Prolonged inhalation of ozone can be very deleterious firstly for the lungs and successively for the whole organism (Kajekar 2007). On the other hand, a small ozone dose well-calibrated against the potent antioxidant capacity of blood can trigger several useful biochemical mechanisms and reactivate the antioxidant system. In detail, firstly ex vivo and secondly during the infusion of ozonated blood into the donor, the ozone therapy approach involves blood cells and the endothelium which, by transferring the ozone messengers to billions of cells will generate a therapeutic effect (Bocci et al. 2009). Thus, in spite of a common prejudice, single ozone doses can be therapeutically used in selected human diseases without any toxicity or side effects. Moreover, the versatility and amplitude of beneficial effect of ozone applications have become evident in orthopedics (Re et al. 2008b), pain control (Re et al. 2008a), diabetes (Martinez-Sanchez et al. 2005) cutaneous and mucosal infections (Bocci et al. 2009) as well as in dentistry (Loncar et al. 2009).

Now take a look at the abstract of “The Ozone Paradox: Ozone Is a Strong Oxidant as Well as a Medical Drug,” a 2009 paper in Medicinal Research Reviews by researchers at the University of Siena:

…the prolonged inhalation of ozone can be very deleterious first for the lungs and successively for the whole organism. On the other hand, a small ozone dose well calibrated against the potent antioxidant capacity of blood can trigger several useful biochemical mechanisms and reactivate the antioxidant system. In detail, firstly ex vivo and second during the infusion of ozonated blood into the donor, the ozone therapy approach involves blood cells and the endothelium, which by transferring the ozone messengers to billions of cells will generate a therapeutic effect. Thus, in spite of a common prejudice, single ozone doses can be therapeutically used in selected human diseases without any toxicity or side effects.
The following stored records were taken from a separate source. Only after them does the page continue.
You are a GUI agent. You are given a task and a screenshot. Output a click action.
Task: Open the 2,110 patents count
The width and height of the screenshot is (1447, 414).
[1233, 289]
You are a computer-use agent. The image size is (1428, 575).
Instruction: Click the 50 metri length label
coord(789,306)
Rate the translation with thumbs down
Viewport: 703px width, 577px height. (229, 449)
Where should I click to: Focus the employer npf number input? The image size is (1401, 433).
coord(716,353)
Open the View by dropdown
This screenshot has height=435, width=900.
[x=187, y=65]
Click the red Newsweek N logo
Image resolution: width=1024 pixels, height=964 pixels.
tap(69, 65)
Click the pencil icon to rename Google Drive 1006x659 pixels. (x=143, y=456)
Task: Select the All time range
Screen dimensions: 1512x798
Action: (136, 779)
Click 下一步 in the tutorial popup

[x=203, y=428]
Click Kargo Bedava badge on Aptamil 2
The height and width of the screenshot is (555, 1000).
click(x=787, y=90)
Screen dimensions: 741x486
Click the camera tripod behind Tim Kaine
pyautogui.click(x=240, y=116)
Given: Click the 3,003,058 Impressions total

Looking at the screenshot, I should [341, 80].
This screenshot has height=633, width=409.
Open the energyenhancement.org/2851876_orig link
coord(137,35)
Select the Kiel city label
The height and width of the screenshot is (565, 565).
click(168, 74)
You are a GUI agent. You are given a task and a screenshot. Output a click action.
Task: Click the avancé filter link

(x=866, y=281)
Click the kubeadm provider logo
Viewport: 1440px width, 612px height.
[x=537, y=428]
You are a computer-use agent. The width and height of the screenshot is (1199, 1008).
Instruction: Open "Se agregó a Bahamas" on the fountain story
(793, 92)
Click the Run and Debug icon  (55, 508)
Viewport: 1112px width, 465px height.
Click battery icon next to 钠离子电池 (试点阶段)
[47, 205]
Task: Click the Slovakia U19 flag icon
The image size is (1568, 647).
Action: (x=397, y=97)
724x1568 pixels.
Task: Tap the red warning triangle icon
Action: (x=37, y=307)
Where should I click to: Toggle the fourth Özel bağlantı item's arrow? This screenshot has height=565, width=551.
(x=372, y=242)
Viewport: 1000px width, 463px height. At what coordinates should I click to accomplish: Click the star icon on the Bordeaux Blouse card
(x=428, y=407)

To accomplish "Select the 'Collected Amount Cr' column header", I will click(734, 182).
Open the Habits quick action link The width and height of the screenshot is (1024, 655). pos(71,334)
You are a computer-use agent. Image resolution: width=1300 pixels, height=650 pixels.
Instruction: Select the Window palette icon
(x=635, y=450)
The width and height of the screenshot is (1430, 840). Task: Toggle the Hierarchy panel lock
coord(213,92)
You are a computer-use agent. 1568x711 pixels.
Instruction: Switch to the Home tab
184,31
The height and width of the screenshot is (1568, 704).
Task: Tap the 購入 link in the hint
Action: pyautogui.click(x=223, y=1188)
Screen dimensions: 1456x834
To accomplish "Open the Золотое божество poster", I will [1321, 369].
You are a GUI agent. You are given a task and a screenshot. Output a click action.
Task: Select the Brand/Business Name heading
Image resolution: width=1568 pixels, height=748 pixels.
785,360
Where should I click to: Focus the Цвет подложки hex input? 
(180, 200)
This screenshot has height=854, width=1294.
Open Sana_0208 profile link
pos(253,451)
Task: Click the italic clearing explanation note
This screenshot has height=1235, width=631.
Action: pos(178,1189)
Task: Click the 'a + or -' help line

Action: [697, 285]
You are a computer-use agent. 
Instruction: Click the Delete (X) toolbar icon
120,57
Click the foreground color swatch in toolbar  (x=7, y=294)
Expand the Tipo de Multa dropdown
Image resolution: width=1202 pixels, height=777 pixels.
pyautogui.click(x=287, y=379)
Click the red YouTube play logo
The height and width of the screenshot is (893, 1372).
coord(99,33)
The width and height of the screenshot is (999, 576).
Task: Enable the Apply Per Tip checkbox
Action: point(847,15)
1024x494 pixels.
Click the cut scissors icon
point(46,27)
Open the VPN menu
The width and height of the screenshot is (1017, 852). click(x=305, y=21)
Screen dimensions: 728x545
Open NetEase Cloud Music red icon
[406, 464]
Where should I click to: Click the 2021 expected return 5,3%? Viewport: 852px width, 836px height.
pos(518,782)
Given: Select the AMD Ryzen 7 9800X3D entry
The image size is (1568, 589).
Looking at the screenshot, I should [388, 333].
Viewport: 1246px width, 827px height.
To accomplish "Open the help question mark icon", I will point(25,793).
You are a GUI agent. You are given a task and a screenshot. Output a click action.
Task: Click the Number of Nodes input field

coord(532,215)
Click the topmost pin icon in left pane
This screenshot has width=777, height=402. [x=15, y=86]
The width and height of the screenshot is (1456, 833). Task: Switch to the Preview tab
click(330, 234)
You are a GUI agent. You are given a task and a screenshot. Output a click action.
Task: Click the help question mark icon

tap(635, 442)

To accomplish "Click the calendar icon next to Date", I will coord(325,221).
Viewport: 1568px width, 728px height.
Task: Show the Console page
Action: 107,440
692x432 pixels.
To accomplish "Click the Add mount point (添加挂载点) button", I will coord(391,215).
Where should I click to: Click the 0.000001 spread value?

Moreover, the versatility and amplitude of beneficial effect of ozone applications have become evident in orthopedics, cutaneous, and mucosal infections as well as in dentistry.

They look, um, similar, don’t they? The Siena paper is cited liberally throughout the paper — including within the identical paragraph — but we’re pretty sure that doesn’t mean it’s OK to use that much text without quotation marks.

Apparently, the journal’s editors agreed with us. And apparently, the authors of the study didn’t. Here’s the letter the authors sent after the editors made charges of plagiarism. It begins with an historical reference:

First of all, I would like to cite a phrase once remarked by José Martí Pérez (January 28, 1853 May 19, 1895; was a Cuban national hero): all the glory in the world fits in a kernel of corn”. Through this introductory comment you will find the real intention of the person we suspect had sent you the allegation of plagiarism.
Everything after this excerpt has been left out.